In a way, it isn't hard to explain what happened on your last GMATPrep: for some reason, you got a little bit sloppy, and missed a bunch of questions that you wouldn't normally miss. Careless errors on the GMAT are an absolute killer, because of the adaptive algorithm: the test is giving you a score based on which questions you miss, not necessarily on how many questions you miss. So if you make a few dumb mistakes early in a section, you'll see more easy questions, and you'll be in a pretty deep hole quickly. It's possible to climb out of that hole, but your margin for error is gone at that point.

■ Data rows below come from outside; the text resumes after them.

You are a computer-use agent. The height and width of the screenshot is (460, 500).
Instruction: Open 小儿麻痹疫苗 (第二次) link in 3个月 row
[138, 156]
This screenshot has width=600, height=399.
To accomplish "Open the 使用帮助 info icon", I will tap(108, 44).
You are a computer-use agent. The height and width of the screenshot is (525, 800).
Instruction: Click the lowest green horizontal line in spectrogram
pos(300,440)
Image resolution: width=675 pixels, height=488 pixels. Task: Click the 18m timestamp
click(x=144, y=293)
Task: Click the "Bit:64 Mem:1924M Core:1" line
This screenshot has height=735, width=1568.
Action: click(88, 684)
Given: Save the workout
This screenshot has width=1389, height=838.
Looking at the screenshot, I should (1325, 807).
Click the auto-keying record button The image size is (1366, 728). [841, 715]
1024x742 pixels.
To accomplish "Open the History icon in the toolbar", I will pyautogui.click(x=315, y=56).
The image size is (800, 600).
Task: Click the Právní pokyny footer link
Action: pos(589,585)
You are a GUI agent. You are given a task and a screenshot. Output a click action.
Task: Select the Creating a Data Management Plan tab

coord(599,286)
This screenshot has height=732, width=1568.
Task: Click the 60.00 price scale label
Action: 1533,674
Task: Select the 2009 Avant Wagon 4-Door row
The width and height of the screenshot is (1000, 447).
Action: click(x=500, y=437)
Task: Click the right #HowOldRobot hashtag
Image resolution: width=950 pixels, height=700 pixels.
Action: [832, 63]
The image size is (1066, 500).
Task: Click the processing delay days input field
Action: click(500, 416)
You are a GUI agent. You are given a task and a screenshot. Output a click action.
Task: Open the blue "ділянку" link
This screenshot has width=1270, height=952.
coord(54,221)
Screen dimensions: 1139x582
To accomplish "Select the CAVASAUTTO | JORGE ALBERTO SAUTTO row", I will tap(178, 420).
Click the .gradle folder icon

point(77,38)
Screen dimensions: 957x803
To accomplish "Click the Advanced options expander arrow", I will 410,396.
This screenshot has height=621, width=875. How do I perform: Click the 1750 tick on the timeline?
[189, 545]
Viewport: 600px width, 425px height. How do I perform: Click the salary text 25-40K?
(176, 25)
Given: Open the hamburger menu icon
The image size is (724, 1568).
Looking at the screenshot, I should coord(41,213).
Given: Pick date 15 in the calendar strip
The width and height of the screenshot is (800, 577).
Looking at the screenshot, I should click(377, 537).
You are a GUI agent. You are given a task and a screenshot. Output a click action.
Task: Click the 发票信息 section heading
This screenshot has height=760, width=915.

I'd be willing to wager that if you go back through your test (and you probably already have!), you'll find 3-6 questions on each section that make you want to barf, because you have no idea why you missed them. And a handful of bad errors in the wrong places is all it takes to send your score plummeting, unfortunately.

What I don't know is why you missed those questions. Nerves, maybe? You know that you're approaching your test date, so you tried to be a superhero, and started rushing through the questions without carefully re-checking your work? You can miss all the hard questions you want on the GMAT, but you can't afford to miss the ones that are easier for you... and I'll bet that if you commit yourself to taking just a little bit of extra caution on the questions that are easier for you, your score will float back into the 600s.

I hope this helps. Good luck on your exam!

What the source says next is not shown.